Paris court sentences Pakistani man to 30 years for 2020 Charlie Hebdo attack

A man holds a placard reading “I am Charlie” during a gathering at the Old Harbor in Marseille on January 7, 2015, following an attack by unknown gunmen on the offices of the satirical weekly, Charlie Hebdo.

A Paris court on Thursday sentenced a Pakistani man to 30 years in jail for attempting to murder two people outside the former offices of Charlie Hebdo in 2020 with a meat cleaver.

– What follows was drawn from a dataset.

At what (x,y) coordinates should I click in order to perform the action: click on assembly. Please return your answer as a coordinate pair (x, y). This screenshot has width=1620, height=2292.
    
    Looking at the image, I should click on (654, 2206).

When he carried out the attack, 29-year-old Zaheer Mahmood wrongly believed the satirical newspaper was still based in the building, which was targeted by Islamists a decade ago for publishing cartoons of the Prophet Muhammad.

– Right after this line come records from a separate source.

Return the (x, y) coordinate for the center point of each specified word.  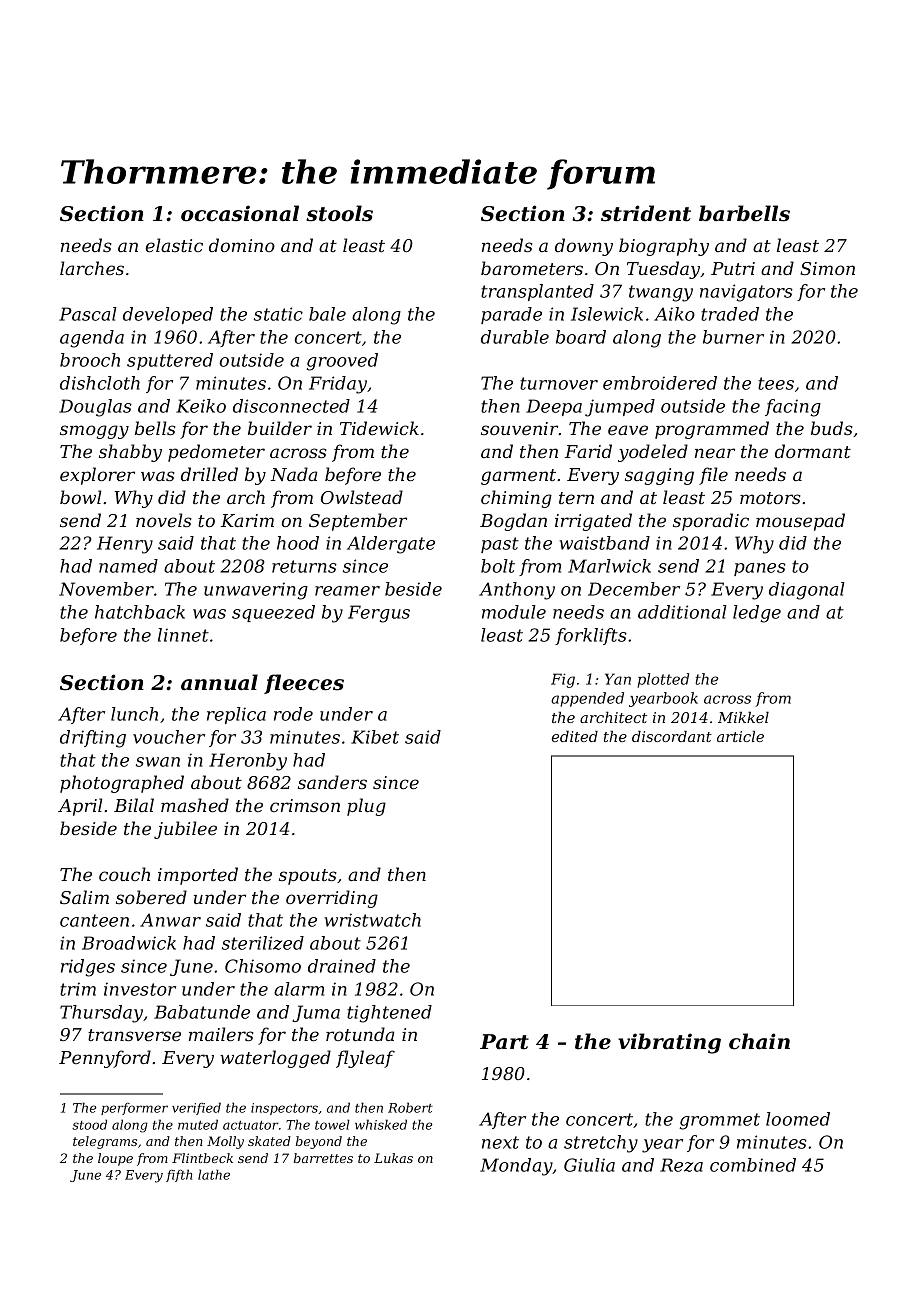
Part (504, 1042)
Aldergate (391, 545)
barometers (532, 268)
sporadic (711, 522)
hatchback (140, 612)
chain (759, 1041)
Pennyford (105, 1059)
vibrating (669, 1043)
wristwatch (372, 920)
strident (646, 213)
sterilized (263, 943)
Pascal (88, 314)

The newspaper had in fact moved in the wake of the attack, which killed 12 people including eight of the paper’s editorial staff. The killings in 2015 shocked France and triggered a fierce debate about freedom of expression and religion.

Originally from rural Pakistan, Mahmood arrived in France illegally in the summer of 2019. The court had earlier heard how Mahmood was influenced by radical Pakistani preacher Khadim Hussain Rizvi, who had called for the beheading of blasphemers to “avenge the Prophet.”

Mahmood was convicted of attempted murder and terrorist conspiracy, and handed a ban from ever setting foot on French soil again.